If indeed this theory of the earth is, as we suppose it to be, the lapse of time must necessarily remove all objections to it, and the progress of science will only develop its evidence more fully. As it stands at present, though true, it must be still imperfect; and it cannot be doubted, that the great principles of it, though established on an [p.334] immovable basis, must yet undergo many modifications, requiring to be limited, in one place, or to be extended, in another. A work of such variety and extent cannot be carried to perfection by the efforts of an individual. Ages may be required to fill up the bold outline which Dr. Hutton has traced with so masterly a hand; to detach the parts more completely from the general mass; to adjust the size and position of the subordinate members; and to give to the whole piece the exact proportion and true colouring of nature.

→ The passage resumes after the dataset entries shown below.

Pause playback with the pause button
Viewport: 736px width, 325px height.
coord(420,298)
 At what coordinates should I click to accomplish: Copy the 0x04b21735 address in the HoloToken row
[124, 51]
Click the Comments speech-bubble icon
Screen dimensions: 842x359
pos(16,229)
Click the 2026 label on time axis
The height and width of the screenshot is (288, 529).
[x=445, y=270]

This, however, in length of time, may be expected from the advancement of science, and from the mutual assistance which parts of Knowledge, seemingly most remote, often afford to one another. Not only may the observations of the mineralogist, in tracts yet unexplored, complete the enumeration of geological facts; and the experiments of the chemist, on subjects not yet subjected to his analysis, afford a more intimate acquaintance with the nature of fossils, and a measure of the power of those chemical agents to which this theory ascribes such vast effects; but also from other sciences, less directly connected with the natural history of the earth, much information may be received. The accurate geographical maps and surveys which are now making; the soundings; the observation of the currents; the barometrical measurements, may all combine to ascertain the reality, and to fix the quantity of those changes which terrestrial bodies continually undergo. Every new improvement in science affords the means of delineating more accurately the face of nature as it now exists, and of transmitting, to future ages, an account, which may be compared with the face of nature as it shall then exist. If, therefore, the science of the present times is destined to survive the physical revolutions of the globe, the Huttonian Theory may be confirmed by historical record; and the author of it will be remembered among the illustrious few, whose systems have been verified by the observations of succeeding ages, supported by facts unknown to themselves, and established by the decisions of a tribunal, slow, but infallible, in distinguishing between truth and falsehood.